Oklahoma Contemporary

Hock E Aye Vi Edgar Heap of Birds: Honor Song

Hock E Aye Vi Edgar Heap of Birds: Honor Song

Featuring 90+ artworks across our galleries and Campbell Art Park

January 30 – October 20, 2025 | Mary LeFlore Clements Oklahoma Gallery

February 20 – August 4, 2025 | Eleanor Kirkpatrick Main Gallery

Opening April 24, 2025 | Campbell Art Park

Oklahoma Contemporary presents the first major retrospective of Oklahoma City-based artist Edgar Heap of Birds (b. 1954, Wichita, Kansas; Cheyenne and Arapaho Nation), who is known internationally for conceptual artwork that addresses Indigenous rights, sovereignty, and relationships to place. Hock E Aye Vi Edgar Heap of Birds: Honor Song is a landmark for American art, for the region, and for the city: the artist’s first institutional survey in his home-state of the last forty years. The exhibition spans over four decades of art production, tracing Heap of Birds’s trajectory from the 1970s to the present through colorful prints, abstract paintings, drawings, glassworks, sculptures, and public works.

An abstract bird shape filled with geometric designs in yellow, white, blue and brown

Edgar Heap of Birds, Water Bird

The campus-wide installation takes over Oklahoma Contemporary’s indoor galleries and outdoor spaces, and includes archival materials, original printing plates, and new works commissioned for a workshop this fall leading up to the show that is part of Getty's Paper Project initiative for curatorial innovation in the graphic arts. The totality of work reveals a through-line: Heap of Birds harnesses conceptual art approaches to address the treatment of Native American communities and advocate for the agency of Indigenous identity toward stewardship of the earth we all share.

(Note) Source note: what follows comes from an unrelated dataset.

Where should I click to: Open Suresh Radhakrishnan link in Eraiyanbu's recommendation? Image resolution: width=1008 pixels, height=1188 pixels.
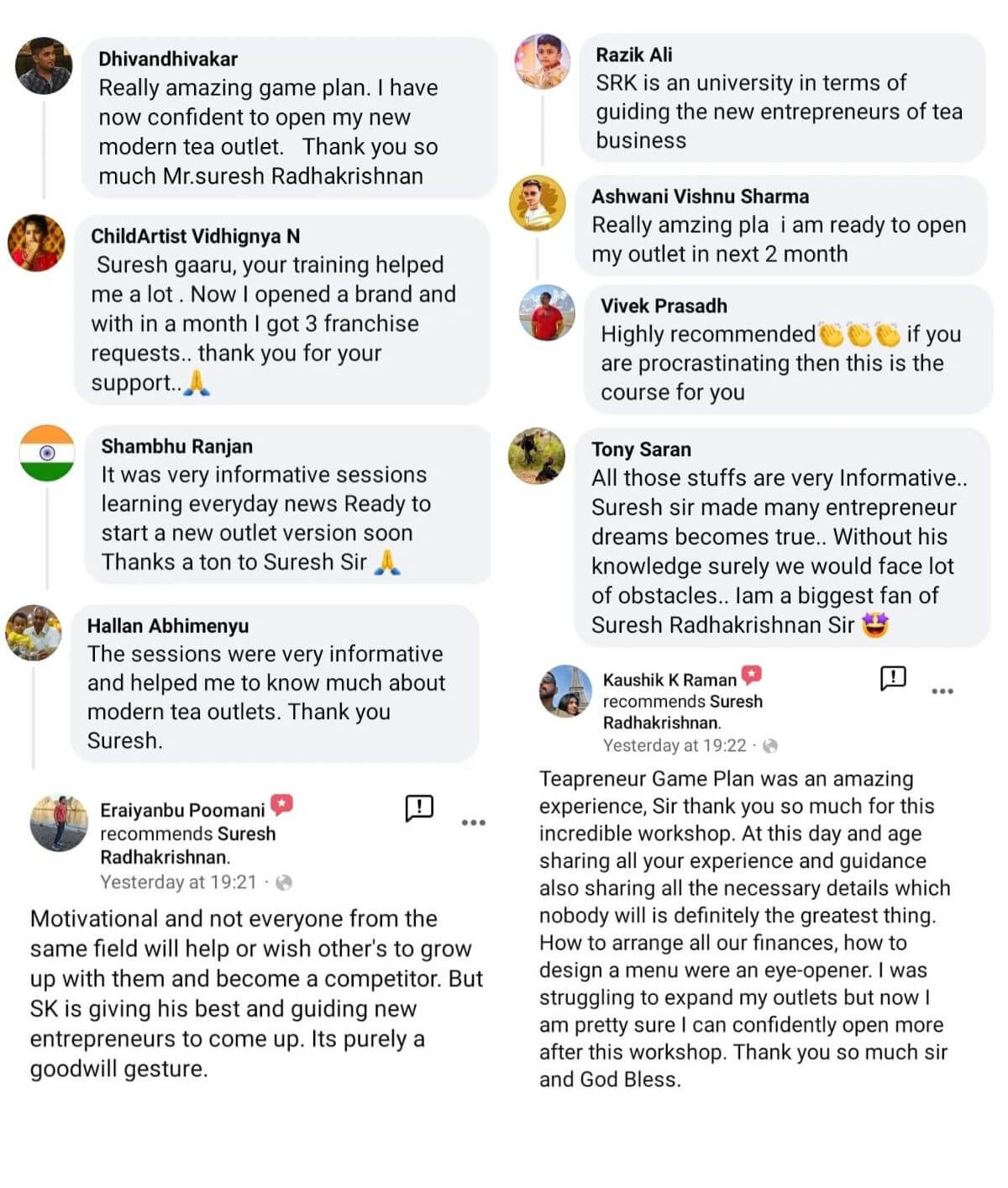(188, 845)

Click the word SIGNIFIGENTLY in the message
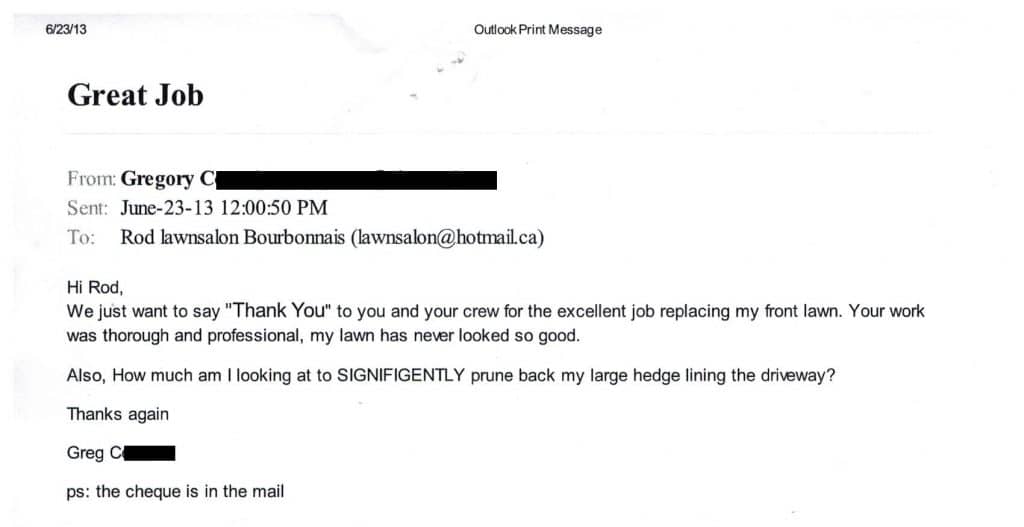click(401, 376)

Hock E Aye Vi Edgar Heap of Birds: Honor Song features the artist’s signature text-based prints involving urgent messages that highlight issues, figures, and events distinct to Indigeneity, yet that also speak to universal human conditions. These monotype works are often saturated with deep hues and accompanied by fainter “ghost prints” executed from a second pull enlisting the use of varied colors of paper. Heap of Birds explains, “the primary prints represent who we are as Native people: bright, vibrant, strong, clear;” while the “ghost prints’” allude to how marginalized Indigenous people are believed to be “gone, like ghosts.” Presented by the dozens in massive, overwhelming grids, these “wall lyrics” convey the relentless march of history and the depths of pain and joy experienced by many on this land over time. For Heap of Birds, form advances content.

Black and white print reads "Natural. We don't want Indians. Just their names, mascots, machines, cities, products, buildings. Living people."

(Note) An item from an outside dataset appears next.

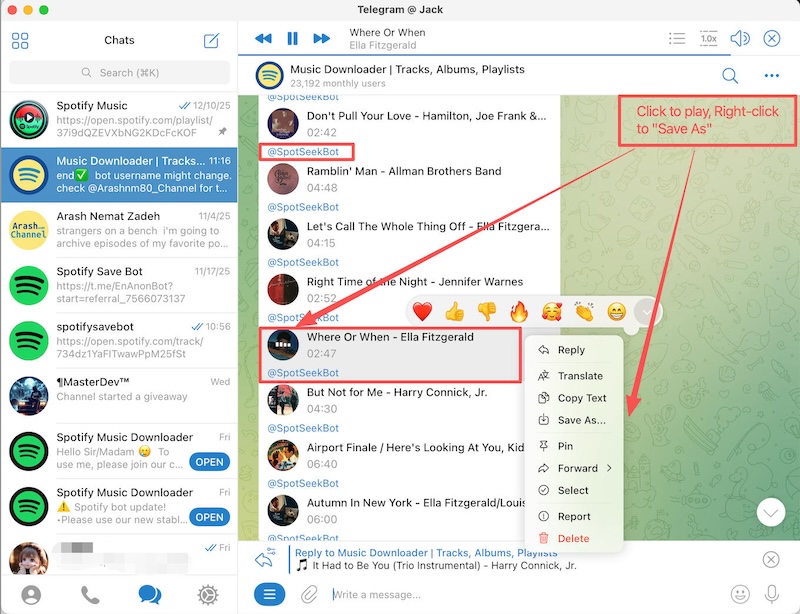Mute audio with the speaker icon
Viewport: 800px width, 614px height.
click(741, 38)
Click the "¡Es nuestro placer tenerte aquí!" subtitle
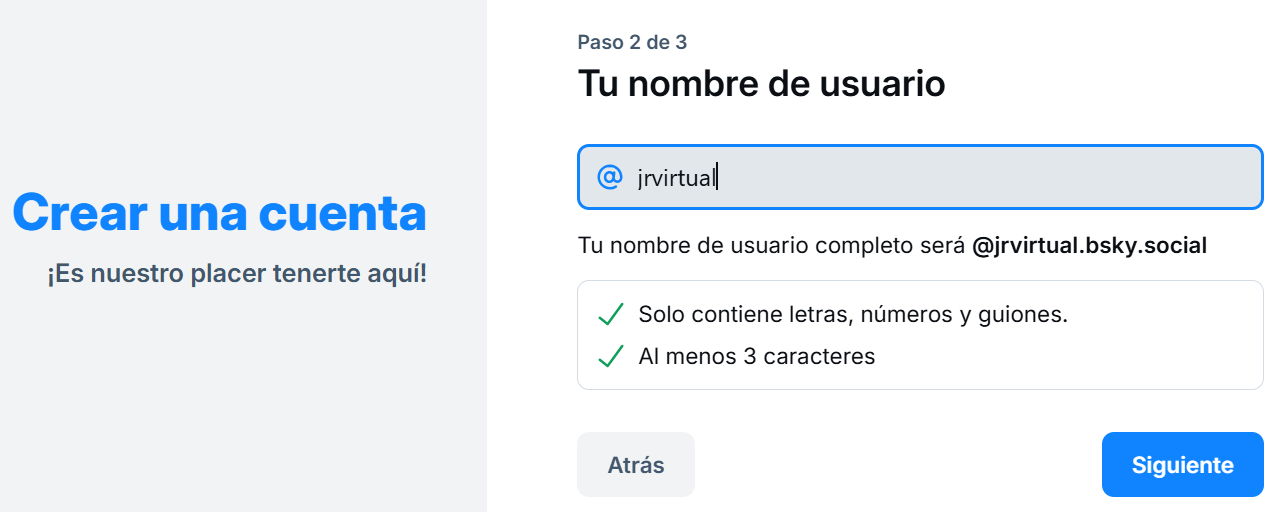Image resolution: width=1276 pixels, height=512 pixels. point(237,273)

Edgar Heap of Birds, Telling Many Magpies, Telling Black Wolf, Telling Hachivi

Mixed-media projects relating to Heap of Birds’s public interventions are a highlight of the exhibition. Since the 1980s, the artist has appropriated the civic language of traffic signs and wayfinding to create site-specific works that make visible the unexamined histories of a given place. Charged by forms that convey municipal authority, Heap of Birds’s public works call out tribal nations erased from lands we inhabit, delivering powerful commentary on the treatment of Indigenous communities. For Heap of Birds, public signs are a space for meditating on who is given a voice.

Hock E Aye Vi Edgar Heap of Birds: Honor Song provides, for many, the first opportunity to see the artist’s ongoing, yet lesser-known, abstract acrylic paintings. Begun as a daily practice in 1981, when Heap of Birds moved to Oklahoma tribal and ancestral lands, the “imagery” in his paintings involves repeated and layered diagonal shapes of color with jagged edges that seem to vibrate with earthly energy. Titled Neuf, the Cheyenne language word for performing actions in sets of four, each composition is shaped formally by the ritually and cosmologically significant tetrad, regardless of scale or where the artist created the painting. Exhibition curator, Pablo Barrera notes, “For Heap of Birds, the practice of painting—especially when he is traveling the globe—becomes an enactment of cultural sovereignty.”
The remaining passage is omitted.